Karşılıklı ticarette TL-RUBLE
Geçen ay gerçekleşen görüşmelerle beraber, Türk-Rus ilişkilerindeki siyasi sorunlar birçok alanda çözüme kavuşturuldu. Bu siyasi gelişmeyle beraber, eskiden var olan ticari anlaşmalar yeniden yürürlüğe girerken, bunlara yeni anlaşmalar eklendi. Görüşmeler sonucunda, yakın gelecekte karşılıklı ticarette Dolar yerine TL-Ruble kullanılacağı açıklandı.
Bu açıklama birçok kişiyi heyecanlandırdı. Onlara göre bu anlaşmayla, Doların tahtı sallanacak, küresel tekelleşme son bulacak, iki ülkenin Dolara olan bağlılıkları azalacak ve böylece bu iki para biriminin uluslararası itibarı artacak. Bu açıklamalar birçok açıdan Türkiye için çok olumlu olsa da, iyi niyetli temenniler olmaktan daha ileriye gidemez çünkü bu anlaşmanın pratikte işlemesi çok zordur.
2015 yılını saymazsak son yıllarda Türkiye ve Rusya arasında yapılan toplam dış ticaret 25-30 milyar ABD doları arasında değişmektedir. Bu ticarette Rusya'nın lehine 15-25 milyar Dolar arasında değişen fazla vardır.  Mesela, 2014 yılında Türkiye 6 milyar Dolarlık ihracat yaparken, 25 milyar Dolarlık ithalat yapmıştır. Yani Rusya’nın 19 milyar Dolarlık dış ticaret fazlası bulunmaktadır. Eğer karşılıklı ticaret TL ve Ruble üzerinden yapılsaydı bu miktar (19*3); Türkiye yaptığı ithalat için 57 milyar TL ödeyecekti. Buraya kadar hiçbir sorun görünmese de asıl problem bu ödeme yapıldıktan sonra başlamaktadır. Rus ihracatçı açısından bu paranın kullanımı sınırlıdır. Türkiye’ye gelip 57 milyar TL'lik hizmet alımı yapmayacağı varsayımından yola çıkarak, bu paranın Rusya’dan hizmet alımı yoluyla Türkiye’ye geleceği düşünemeyiz. Ayrıca Rusya sermaye genelde sermaye ihraç eden değil ithal eden bir ülke olduğundan, bu paranın sermaye yatırımı olarak Türkiye’ye döneceğini seçeneği de gerçekçi değildir.

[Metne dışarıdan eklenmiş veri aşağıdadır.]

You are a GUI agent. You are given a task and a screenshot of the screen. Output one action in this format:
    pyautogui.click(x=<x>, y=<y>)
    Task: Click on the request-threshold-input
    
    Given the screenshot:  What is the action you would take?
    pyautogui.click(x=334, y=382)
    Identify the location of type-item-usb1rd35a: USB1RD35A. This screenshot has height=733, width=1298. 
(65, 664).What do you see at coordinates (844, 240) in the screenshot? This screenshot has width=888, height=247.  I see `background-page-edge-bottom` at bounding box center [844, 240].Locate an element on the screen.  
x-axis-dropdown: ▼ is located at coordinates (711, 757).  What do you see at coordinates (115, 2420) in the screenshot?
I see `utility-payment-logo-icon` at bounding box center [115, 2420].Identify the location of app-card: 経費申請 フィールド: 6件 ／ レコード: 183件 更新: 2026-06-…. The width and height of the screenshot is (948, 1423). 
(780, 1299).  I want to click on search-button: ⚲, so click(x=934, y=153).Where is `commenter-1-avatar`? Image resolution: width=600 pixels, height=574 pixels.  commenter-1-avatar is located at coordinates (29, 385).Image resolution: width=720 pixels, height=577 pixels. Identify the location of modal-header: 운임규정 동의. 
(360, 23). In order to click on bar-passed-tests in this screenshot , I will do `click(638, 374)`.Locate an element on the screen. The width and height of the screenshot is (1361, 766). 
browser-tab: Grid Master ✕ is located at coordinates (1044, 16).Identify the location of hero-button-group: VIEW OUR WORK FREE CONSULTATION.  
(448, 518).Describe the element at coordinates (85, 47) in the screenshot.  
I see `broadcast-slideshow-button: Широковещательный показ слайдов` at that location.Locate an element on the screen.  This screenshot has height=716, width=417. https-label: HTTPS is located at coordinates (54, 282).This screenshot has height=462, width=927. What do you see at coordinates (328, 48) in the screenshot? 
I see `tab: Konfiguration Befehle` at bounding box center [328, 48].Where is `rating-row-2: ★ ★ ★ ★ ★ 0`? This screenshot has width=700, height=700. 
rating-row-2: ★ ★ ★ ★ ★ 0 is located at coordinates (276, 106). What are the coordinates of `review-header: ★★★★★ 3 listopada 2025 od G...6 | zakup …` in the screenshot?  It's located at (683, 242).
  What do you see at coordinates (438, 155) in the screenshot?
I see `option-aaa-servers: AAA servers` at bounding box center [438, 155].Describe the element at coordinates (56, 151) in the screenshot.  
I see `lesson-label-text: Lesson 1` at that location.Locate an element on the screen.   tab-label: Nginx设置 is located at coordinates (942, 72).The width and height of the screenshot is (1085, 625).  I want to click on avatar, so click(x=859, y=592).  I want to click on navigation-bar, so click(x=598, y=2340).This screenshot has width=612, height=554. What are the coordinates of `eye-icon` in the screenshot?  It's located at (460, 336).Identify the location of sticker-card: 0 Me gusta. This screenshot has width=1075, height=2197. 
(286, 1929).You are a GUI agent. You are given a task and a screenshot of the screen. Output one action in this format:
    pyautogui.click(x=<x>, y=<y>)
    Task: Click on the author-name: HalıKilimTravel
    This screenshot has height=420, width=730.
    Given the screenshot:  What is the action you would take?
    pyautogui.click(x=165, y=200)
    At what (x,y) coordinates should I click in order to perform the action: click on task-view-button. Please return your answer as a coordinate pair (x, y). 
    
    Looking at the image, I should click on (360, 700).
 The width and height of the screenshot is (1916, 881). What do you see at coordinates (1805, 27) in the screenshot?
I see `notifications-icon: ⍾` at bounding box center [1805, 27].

Bunun yanı sıra, TL uluslararası kabul görmüş ve rezerv niteliği olan bir para birimi değildir. Bu yüzden ihracatçı bu parayı Rusya Merkez Bankasına sattığında Merkez Bankası TL’yi rezerv olarak tutmayacağından, bu para dönüp dolaşıp yine Türkiye’ye gelecektir. Sonuçta, iki ülke bu ticaretten hiçbir kar elde etmemiş olacak ve bu işlemler yüzünden ortaya çıkacak işlem maliyetlerine katlanacaklardır. Amiyane tabiriyle, pirince giderken evlerindeki bulgurdan olacaklardır.
Özetlemek gerekirse, bu tür anlaşmalar siyasi amaçları bir kenara bırakılırsa ekonomik açıdan işlevsizdir. Para birimlerinin karşılıklı kullanılması için, yaptıkları ticaret hadlerinin birbirine yakın olması gerekir. Eğer arada fark varsa, bu farkı oluşturan para birimi rezerv niteliği taşımalıdır. Türk-Rus ticaret hadlerindeki farklılık ve TL'nin rezerv para olmayışı bu anlaşmayı gereksiz kılar.